You don’t actually need any special refactoring tasks for this. Just create a Core package with a Domain target (even empty) and start to fill it step-by-step as a part of your everyday feature tasks. Gonna implement a new super cool feature — create a new Swift package for this and write all code into this package (one screen — one target). Need a new Domain entity specifically for this feature — create a FeatureDomain target and put it into this. Have to reuse some logic in a few screens — create a new UseCase target and move it to this. Ready to try Composition Root — it’s not necessary to rewrite the whole app in one step — just find an appropriate place for the entry point and everything after this entry point automatically gets all the pros of Modularity and Composition Root.

I want to repeat — you don’t need a special task to start improving your app, just do it as a part of your daily routine.

And all of it is not just a theoretical approach or fantasy — I did it a few times: took a legacy problem app with a lot of issues and anti-patterns and successfully converted it into a top-notch robust and efficient solution.

Conclusion

The ideas behind the Elm architecture and Composition Root pattern are nothing new, but I see them underused in mobile development despite being extremely good. This article aims to share my knowledge and experience to fill the gap in understanding how these principles could be applied in practice. I use these approaches in my daily work and I am extremely satisfied with it as well as my team.

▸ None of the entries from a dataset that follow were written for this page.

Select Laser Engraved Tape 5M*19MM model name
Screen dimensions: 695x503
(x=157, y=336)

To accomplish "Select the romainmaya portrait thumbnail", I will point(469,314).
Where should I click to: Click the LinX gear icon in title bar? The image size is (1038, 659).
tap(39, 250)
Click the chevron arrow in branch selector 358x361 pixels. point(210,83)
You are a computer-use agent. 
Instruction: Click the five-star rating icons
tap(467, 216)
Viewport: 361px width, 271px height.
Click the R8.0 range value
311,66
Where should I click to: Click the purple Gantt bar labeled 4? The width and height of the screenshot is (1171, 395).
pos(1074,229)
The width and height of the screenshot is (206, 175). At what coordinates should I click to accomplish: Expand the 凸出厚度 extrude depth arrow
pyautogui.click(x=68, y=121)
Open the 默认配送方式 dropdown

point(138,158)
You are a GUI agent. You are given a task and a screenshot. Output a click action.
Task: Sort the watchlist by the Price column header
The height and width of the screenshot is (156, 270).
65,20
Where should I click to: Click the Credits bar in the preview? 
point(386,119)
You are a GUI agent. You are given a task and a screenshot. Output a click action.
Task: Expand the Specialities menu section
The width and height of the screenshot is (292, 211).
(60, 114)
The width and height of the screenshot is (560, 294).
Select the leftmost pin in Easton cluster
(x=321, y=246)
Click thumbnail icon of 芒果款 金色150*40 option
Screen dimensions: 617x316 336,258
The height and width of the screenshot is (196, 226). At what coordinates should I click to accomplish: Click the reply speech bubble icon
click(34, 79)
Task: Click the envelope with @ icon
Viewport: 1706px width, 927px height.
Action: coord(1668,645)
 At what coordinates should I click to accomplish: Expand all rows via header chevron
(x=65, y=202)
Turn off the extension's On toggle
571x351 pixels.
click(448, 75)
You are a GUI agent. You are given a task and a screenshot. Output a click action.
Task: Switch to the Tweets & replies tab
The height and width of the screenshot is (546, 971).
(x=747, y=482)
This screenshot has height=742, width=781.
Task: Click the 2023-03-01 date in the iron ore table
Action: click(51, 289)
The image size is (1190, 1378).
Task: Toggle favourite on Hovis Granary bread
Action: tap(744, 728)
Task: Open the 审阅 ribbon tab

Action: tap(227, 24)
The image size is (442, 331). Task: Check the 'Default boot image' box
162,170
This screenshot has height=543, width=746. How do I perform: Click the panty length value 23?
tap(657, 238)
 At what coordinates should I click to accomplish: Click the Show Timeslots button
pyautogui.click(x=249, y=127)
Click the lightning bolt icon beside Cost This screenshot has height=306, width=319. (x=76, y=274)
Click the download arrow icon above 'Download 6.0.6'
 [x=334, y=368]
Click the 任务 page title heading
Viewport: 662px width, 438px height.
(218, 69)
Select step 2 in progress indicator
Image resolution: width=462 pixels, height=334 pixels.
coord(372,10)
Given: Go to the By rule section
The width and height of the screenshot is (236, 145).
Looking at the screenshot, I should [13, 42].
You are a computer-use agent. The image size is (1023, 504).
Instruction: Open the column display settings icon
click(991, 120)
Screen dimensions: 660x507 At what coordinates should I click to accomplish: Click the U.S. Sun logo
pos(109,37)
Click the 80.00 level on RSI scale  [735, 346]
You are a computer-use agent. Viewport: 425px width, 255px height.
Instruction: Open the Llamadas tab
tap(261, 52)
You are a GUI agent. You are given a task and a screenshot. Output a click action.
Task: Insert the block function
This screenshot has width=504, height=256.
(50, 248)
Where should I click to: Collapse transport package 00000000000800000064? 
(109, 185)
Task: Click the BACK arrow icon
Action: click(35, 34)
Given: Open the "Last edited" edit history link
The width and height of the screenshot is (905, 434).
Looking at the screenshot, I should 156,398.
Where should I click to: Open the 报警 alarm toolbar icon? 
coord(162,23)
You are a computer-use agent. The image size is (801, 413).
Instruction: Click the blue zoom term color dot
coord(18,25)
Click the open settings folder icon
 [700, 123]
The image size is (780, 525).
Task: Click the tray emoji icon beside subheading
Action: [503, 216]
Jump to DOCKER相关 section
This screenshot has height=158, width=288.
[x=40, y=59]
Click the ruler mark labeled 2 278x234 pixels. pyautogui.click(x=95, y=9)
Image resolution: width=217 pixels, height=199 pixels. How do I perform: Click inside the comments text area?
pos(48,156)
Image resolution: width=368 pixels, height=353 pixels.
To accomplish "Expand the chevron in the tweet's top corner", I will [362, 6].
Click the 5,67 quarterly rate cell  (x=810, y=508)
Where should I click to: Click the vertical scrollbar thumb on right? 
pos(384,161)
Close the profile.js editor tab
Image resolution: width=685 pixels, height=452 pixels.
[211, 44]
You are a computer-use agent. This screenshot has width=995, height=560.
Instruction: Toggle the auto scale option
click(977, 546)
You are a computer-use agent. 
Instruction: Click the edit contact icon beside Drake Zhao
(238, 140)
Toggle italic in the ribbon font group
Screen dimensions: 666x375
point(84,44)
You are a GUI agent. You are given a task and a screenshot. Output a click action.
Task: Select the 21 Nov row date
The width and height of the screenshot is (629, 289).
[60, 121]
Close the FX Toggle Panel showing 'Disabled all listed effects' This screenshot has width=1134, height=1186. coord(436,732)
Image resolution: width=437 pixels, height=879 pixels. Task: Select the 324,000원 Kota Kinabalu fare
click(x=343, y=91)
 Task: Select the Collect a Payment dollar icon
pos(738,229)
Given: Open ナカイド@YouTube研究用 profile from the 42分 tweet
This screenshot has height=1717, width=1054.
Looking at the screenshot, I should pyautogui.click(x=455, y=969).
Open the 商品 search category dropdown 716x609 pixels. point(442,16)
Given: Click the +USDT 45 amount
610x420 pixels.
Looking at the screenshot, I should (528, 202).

Although I have provided a working implementation that has been proven in real production development, it is always better to tailor the solution and ideas to your specific situation and your technical stack. You can also consider it as a draft to be evolute to make the ideas lie in its foundation even stronger.

I do recommend and encourage you to dive a bit deeper into the Architecture topic and try out the ideas from this article in your projects. See for yourself that it works well and can bring your app to the next level, and you’ll probably wonder how you ever lived without it.